*WRITTEN REQUEST*
Switch every occurrence of "Identify the location of" in the listing below to "Find the position of" and reproduce the listing in full, with all else unchanged.

::::::

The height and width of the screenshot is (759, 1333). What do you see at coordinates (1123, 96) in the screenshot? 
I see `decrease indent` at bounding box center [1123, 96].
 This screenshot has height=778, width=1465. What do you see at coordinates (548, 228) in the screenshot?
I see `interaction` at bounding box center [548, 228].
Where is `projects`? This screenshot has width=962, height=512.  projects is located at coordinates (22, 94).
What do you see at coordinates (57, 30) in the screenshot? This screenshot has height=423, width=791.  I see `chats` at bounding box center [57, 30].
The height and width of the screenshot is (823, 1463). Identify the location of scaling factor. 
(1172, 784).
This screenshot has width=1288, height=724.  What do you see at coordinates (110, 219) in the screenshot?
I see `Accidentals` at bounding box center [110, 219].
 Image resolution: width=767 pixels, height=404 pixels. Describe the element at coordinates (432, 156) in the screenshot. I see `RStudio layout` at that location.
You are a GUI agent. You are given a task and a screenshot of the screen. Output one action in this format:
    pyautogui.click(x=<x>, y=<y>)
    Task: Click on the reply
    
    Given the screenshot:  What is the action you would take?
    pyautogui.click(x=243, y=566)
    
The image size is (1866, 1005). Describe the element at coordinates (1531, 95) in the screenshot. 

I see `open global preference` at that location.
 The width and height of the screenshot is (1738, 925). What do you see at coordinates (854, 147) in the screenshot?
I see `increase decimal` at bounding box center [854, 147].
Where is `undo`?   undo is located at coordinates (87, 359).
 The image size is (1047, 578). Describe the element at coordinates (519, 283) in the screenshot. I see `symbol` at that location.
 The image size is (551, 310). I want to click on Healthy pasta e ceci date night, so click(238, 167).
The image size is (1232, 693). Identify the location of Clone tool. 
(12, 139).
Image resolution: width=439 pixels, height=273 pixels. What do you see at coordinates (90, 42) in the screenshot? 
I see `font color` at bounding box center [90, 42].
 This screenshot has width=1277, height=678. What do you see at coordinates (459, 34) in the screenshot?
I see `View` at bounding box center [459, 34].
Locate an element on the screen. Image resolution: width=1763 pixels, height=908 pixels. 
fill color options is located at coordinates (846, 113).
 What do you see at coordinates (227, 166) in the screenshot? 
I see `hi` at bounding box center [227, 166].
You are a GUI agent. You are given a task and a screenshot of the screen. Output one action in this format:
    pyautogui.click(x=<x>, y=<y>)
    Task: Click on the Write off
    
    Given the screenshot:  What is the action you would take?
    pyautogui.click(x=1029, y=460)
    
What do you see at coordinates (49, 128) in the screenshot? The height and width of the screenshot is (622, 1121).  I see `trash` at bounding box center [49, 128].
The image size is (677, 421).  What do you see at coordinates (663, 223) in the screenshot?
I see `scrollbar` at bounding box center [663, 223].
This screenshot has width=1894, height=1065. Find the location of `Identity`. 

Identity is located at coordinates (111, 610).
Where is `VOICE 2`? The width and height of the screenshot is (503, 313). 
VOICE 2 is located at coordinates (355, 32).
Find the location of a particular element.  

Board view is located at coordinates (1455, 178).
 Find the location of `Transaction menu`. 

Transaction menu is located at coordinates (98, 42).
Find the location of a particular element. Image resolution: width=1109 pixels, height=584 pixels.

::::::

*EXPECTED OUTPUT*
The height and width of the screenshot is (759, 1333). What do you see at coordinates (1123, 96) in the screenshot? 
I see `decrease indent` at bounding box center [1123, 96].
 This screenshot has height=778, width=1465. What do you see at coordinates (548, 228) in the screenshot?
I see `interaction` at bounding box center [548, 228].
Where is `projects`? This screenshot has width=962, height=512.  projects is located at coordinates (22, 94).
What do you see at coordinates (57, 30) in the screenshot? This screenshot has height=423, width=791.  I see `chats` at bounding box center [57, 30].
The height and width of the screenshot is (823, 1463). Find the position of scaling factor. 
(1172, 784).
This screenshot has width=1288, height=724.  What do you see at coordinates (110, 219) in the screenshot?
I see `Accidentals` at bounding box center [110, 219].
 Image resolution: width=767 pixels, height=404 pixels. Describe the element at coordinates (432, 156) in the screenshot. I see `RStudio layout` at that location.
You are a GUI agent. You are given a task and a screenshot of the screen. Output one action in this format:
    pyautogui.click(x=<x>, y=<y>)
    Task: Click on the reply
    
    Given the screenshot:  What is the action you would take?
    pyautogui.click(x=243, y=566)
    
The image size is (1866, 1005). Describe the element at coordinates (1531, 95) in the screenshot. 

I see `open global preference` at that location.
 The width and height of the screenshot is (1738, 925). What do you see at coordinates (854, 147) in the screenshot?
I see `increase decimal` at bounding box center [854, 147].
Where is `undo`?   undo is located at coordinates (87, 359).
 The image size is (1047, 578). Describe the element at coordinates (519, 283) in the screenshot. I see `symbol` at that location.
 The image size is (551, 310). I want to click on Healthy pasta e ceci date night, so click(238, 167).
The image size is (1232, 693). Find the position of Clone tool. 
(12, 139).
Image resolution: width=439 pixels, height=273 pixels. What do you see at coordinates (90, 42) in the screenshot? 
I see `font color` at bounding box center [90, 42].
 This screenshot has width=1277, height=678. What do you see at coordinates (459, 34) in the screenshot?
I see `View` at bounding box center [459, 34].
Locate an element on the screen. Image resolution: width=1763 pixels, height=908 pixels. 
fill color options is located at coordinates (846, 113).
 What do you see at coordinates (227, 166) in the screenshot? 
I see `hi` at bounding box center [227, 166].
You are a GUI agent. You are given a task and a screenshot of the screen. Output one action in this format:
    pyautogui.click(x=<x>, y=<y>)
    Task: Click on the Write off
    
    Given the screenshot:  What is the action you would take?
    pyautogui.click(x=1029, y=460)
    
What do you see at coordinates (49, 128) in the screenshot? The height and width of the screenshot is (622, 1121).  I see `trash` at bounding box center [49, 128].
The image size is (677, 421).  What do you see at coordinates (663, 223) in the screenshot?
I see `scrollbar` at bounding box center [663, 223].
This screenshot has width=1894, height=1065. Find the location of `Identity`. 

Identity is located at coordinates (111, 610).
Where is `VOICE 2`? The width and height of the screenshot is (503, 313). 
VOICE 2 is located at coordinates (355, 32).
Find the location of a particular element.  

Board view is located at coordinates (1455, 178).
 Find the location of `Transaction menu`. 

Transaction menu is located at coordinates (98, 42).
Find the location of a particular element. Image resolution: width=1109 pixels, height=584 pixels.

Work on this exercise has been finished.